The patterns and trends in global international migration flows since the 1960s: a revisit with new data and methods
Nikola D. Sander, Wittgenstein Centre (IIASA, VID/ÖAW, WU)
Philip H. Rees, University of Leeds
Guy J. Abel, Wittgenstein Centre (IIASA, VID/ÖAW, WU)
In the absence of harmonised data on global international migration flows, estimates of net migration and bilateral migrant stock data published by the United Nations and the World Bank are used as proxy measures. A growing body of literature draws on these datasets to suggest a steady increase in the volume of global migration, a diversification of destinations, and a growing impact of migration on human settlement in recent decades. In this paper, we argue that net migration estimates and data on the number of people living outside their country of birth (i.e. migrant stock) do not adequately capture the complex spatial patterns and trends in global migration flows.
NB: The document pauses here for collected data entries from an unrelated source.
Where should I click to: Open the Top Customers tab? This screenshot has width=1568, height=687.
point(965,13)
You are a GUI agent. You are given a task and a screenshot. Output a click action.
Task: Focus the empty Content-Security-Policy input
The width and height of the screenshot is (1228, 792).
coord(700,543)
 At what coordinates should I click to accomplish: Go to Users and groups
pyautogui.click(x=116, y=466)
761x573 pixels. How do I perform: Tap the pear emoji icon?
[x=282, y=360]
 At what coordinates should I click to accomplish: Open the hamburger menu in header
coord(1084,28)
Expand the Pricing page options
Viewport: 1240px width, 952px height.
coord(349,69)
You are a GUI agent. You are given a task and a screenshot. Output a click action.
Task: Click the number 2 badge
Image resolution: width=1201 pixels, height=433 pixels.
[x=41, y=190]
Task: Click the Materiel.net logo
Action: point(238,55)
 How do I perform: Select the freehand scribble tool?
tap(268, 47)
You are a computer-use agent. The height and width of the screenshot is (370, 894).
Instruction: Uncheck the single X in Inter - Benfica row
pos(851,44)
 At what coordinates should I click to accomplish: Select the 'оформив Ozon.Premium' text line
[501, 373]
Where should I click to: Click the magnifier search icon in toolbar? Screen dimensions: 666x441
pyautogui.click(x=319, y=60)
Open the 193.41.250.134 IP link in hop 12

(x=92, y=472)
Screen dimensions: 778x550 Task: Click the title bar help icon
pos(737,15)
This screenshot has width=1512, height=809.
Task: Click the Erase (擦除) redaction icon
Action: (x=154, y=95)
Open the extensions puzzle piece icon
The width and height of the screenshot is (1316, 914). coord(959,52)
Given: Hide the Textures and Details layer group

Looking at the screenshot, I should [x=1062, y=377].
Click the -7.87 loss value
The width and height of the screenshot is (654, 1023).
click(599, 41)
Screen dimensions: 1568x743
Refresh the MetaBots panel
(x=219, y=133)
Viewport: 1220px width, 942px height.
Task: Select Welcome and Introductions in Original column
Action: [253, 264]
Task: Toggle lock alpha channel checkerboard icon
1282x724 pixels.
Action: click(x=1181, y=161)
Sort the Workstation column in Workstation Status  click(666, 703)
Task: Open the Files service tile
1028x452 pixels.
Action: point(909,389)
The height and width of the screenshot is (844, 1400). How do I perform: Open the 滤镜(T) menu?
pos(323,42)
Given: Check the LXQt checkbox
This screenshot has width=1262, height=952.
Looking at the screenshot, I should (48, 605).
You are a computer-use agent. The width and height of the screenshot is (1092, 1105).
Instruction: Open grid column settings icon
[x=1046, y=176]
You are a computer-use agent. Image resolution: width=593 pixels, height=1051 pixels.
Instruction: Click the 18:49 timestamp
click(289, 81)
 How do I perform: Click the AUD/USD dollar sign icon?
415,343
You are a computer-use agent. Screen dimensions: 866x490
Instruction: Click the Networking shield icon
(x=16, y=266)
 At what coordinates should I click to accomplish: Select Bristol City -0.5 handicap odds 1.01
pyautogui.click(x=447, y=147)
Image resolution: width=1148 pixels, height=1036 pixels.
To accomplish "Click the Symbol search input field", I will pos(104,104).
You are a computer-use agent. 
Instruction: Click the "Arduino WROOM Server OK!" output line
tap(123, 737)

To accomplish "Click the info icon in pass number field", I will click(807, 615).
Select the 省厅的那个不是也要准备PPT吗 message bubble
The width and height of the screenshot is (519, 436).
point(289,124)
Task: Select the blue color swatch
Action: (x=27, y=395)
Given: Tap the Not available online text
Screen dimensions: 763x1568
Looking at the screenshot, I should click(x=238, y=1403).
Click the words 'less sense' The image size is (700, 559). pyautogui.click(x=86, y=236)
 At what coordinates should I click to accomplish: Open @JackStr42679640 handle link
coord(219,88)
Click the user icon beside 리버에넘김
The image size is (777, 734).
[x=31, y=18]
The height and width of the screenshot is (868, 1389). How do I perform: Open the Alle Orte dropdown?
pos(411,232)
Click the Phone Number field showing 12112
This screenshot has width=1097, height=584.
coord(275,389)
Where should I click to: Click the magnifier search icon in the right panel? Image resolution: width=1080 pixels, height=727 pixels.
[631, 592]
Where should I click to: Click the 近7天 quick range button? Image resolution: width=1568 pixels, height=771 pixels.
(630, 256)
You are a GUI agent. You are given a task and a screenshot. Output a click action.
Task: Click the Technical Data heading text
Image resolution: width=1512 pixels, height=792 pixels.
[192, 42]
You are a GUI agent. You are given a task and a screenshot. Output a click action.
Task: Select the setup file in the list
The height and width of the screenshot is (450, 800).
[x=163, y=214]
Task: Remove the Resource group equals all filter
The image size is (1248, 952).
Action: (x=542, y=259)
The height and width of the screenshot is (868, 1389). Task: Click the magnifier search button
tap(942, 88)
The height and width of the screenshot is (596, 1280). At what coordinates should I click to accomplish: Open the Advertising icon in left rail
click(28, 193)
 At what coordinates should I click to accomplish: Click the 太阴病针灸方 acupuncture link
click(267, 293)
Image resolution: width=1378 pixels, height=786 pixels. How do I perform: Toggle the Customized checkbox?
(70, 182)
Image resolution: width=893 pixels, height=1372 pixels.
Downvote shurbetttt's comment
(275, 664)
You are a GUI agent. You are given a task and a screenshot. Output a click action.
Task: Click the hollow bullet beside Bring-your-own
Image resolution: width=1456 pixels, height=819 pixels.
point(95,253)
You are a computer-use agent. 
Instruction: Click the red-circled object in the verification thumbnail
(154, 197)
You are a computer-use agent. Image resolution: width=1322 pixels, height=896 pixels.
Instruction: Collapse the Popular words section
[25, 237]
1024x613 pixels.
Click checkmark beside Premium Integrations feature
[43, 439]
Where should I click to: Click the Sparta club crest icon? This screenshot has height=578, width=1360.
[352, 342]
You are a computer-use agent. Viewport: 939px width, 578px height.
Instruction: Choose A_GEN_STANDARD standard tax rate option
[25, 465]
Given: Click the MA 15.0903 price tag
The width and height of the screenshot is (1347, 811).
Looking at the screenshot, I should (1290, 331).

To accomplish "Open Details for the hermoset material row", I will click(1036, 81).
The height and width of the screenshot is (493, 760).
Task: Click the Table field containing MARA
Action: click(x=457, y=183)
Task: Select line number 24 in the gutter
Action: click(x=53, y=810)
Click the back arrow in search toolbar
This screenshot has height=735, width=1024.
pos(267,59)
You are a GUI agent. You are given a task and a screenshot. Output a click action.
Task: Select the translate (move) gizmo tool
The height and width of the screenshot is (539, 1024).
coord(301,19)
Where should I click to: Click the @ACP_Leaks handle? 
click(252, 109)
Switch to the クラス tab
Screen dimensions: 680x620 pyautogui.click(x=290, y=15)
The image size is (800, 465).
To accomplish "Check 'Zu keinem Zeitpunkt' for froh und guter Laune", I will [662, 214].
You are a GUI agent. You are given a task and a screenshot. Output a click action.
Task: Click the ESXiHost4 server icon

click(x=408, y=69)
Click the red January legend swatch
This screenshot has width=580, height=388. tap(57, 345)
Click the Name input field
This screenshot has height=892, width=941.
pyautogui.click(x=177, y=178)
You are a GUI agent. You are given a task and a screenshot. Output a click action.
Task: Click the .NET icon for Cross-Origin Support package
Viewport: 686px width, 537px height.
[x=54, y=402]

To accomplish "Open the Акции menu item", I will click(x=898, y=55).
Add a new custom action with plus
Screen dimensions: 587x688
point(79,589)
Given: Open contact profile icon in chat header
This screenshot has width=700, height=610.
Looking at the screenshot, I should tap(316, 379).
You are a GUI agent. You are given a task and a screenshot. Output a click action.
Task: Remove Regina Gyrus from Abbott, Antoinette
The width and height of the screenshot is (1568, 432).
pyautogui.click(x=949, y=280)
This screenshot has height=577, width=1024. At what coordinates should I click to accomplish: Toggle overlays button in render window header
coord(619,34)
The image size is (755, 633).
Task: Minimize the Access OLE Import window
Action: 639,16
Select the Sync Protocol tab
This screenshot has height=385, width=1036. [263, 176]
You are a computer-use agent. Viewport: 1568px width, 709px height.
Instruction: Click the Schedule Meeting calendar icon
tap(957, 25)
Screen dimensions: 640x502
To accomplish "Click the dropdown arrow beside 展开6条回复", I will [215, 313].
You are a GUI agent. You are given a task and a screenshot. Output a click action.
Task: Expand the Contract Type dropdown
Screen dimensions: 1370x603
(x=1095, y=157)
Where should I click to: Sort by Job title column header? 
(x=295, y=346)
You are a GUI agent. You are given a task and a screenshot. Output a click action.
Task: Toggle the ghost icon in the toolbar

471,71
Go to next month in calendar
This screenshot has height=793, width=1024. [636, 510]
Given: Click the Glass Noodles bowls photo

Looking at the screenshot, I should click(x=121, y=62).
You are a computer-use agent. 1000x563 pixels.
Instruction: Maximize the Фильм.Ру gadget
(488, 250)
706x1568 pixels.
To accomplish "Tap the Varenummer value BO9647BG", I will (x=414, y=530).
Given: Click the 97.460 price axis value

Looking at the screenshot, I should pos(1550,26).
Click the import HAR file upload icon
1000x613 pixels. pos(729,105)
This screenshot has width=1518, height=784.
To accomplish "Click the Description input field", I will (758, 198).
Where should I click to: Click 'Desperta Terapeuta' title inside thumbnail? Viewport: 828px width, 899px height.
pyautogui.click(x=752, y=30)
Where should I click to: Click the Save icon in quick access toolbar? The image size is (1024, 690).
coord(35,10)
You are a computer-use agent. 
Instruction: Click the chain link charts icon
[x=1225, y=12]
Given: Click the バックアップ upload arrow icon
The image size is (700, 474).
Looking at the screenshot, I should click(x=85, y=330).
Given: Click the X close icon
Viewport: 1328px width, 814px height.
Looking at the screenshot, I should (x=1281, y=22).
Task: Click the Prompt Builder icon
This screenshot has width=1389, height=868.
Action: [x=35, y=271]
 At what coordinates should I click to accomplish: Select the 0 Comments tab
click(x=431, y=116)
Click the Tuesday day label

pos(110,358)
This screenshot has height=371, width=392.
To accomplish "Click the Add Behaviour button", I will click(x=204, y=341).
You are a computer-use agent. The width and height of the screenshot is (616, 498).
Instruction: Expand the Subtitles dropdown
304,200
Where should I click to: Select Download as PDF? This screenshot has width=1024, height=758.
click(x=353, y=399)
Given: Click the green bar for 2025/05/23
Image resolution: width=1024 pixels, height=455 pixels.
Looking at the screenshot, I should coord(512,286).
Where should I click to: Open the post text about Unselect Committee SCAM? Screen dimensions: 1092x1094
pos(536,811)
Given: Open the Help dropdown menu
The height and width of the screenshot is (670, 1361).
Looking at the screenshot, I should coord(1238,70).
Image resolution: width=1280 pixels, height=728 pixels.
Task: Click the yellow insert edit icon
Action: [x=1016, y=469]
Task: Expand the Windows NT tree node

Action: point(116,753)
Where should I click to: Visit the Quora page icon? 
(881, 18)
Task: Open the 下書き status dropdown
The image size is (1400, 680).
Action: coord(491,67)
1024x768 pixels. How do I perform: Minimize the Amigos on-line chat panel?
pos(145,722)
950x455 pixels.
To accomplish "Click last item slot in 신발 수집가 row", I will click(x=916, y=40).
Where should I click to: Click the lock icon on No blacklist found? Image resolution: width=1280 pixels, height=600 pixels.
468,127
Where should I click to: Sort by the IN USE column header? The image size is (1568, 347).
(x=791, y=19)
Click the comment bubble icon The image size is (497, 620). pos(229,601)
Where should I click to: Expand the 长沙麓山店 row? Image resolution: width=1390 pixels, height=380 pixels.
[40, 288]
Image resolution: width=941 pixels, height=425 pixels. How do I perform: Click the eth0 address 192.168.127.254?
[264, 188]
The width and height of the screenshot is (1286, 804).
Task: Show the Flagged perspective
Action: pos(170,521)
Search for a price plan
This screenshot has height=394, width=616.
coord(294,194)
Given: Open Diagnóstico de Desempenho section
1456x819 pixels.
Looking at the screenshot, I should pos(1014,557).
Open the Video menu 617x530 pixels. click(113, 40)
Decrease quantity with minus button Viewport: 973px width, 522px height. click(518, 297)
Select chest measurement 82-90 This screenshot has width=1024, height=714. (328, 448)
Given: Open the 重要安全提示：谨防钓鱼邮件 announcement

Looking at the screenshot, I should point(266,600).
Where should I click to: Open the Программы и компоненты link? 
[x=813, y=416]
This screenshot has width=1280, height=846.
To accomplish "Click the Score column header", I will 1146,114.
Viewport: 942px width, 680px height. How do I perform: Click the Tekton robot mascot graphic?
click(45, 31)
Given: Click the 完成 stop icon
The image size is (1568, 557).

We use new estimates of 10-year bilateral flows between 193 countries from 1960 through 2010 to calculate a set of indicators of migration spatial structure at global and regional levels. As laid out by Bell et al. (2002) for comparative studies of internal migration, we argue that the spatial structure of global migration flows can be decomposed into the intensity of migration, the degree of connectivity (or spatial focussing), the distance of migration, and the impact on the settlement pattern. We compare five indicators of spatial structure across world regions, across time, and between stocks and flows. Our results show that the increase in the volume of global migration flows is much lower than absolute net migration and migrant stocks suggest. In fact, when related to the size of the global population, the volume of flows has been almost stable since the 1960s. We find that stock data tend to overestimate the intensity of migration in Europe relative to other regions and the impact of migration in the Americas. Our new visualisation method highlights contemporary trends in bilateral flows that are inadequately captured by stock data.